Pickwick Papers by Charles Dickens, narrated by Peter Batchelor on Audible is the unabridged story of Samuel Pickwick, his servant, the amusing and witty Sam Weller, and a group of associates and friends (mainly Tupman, Snodgrass and Winkle), and the entertaining stories and tales that surround them. At 29 hours long, I initially found it a bit of a slog, but after a few hours, and with a good few long drives and runs listening to it, I soon got into the flow.

The story itself has a lot of memorable characters, Mister Alfred Jingle (and his servant job Trotter) in particular, and his entertaining methods of speech, short snappy and often funny sentences and statements, as he tricks and blags his way through the story, until the Pickwickians have had enough, and try to hunt him down.

For something written 22 years shy of two centuries ago, I was impressed with the story itself, and how many times I laughed out loud in the car, or indeed on the treadmill. Pickwick himself is a thoroughly likeable gentleman, and his servant, Sam, is so loyal and protective of Pickwick, that it’s almost loveable. Even going so far as to get himself jailed alongside him in the Fleet Prison for debtors.
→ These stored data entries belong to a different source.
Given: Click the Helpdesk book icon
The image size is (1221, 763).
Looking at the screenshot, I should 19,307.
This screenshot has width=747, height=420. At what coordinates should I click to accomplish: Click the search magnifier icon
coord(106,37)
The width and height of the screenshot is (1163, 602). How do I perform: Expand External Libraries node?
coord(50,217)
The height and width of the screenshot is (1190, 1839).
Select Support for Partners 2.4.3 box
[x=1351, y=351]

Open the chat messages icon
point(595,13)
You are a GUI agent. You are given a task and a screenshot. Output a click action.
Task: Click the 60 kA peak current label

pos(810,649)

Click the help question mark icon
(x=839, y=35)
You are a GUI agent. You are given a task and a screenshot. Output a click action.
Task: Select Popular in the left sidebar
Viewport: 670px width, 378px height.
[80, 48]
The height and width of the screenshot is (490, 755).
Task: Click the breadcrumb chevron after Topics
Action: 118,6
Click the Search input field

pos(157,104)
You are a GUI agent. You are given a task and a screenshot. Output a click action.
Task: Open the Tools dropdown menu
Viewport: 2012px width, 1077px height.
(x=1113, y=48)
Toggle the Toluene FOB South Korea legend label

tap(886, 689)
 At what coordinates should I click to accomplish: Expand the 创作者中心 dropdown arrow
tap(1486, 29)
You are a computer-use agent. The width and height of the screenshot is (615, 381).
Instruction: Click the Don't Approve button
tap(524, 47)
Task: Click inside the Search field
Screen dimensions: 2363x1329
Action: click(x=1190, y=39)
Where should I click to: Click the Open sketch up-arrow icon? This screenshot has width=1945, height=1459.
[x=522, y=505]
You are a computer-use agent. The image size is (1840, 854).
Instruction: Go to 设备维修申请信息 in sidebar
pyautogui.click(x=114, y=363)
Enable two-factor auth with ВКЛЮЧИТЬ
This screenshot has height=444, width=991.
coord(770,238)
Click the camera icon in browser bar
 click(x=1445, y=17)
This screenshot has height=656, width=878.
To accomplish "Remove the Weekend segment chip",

With tales of Pickwick being caught in compromising situations (sometimes after being falsely led down the path by Jingle), or even just the many coach travels from through the countryside where they discuss events, or ongoing themes. A particularly memorable one involves the antics of Bob Sawyer, drunk on milk punch (sounds horrific to me, but apparently it’s pretty popular!) calling out and waving from the top of the coach, while Mister Pickwick and Ben Allen frown upon his clowning. After a short while, Bob offers the punch to them both, and they find the antics far more amusing. The japery continues at the house of Mister Winkle senior, and had me laugh out loud on several occasions.

Not to be entirely light-hearted Messrs Dodson and Fogg, two unscrupulous lawyers, make up a mean yet funny duo, who are stitching up Mister Pickwick for a breach of promise.

All in all, it’s a superb novel, and all the better being listened to. I said in an earlier post that I’d always struggled to read Dickens, but listening to it is so easy, and it makes long journeys and running pass far quicker than they would with music. Bravo, Dickens!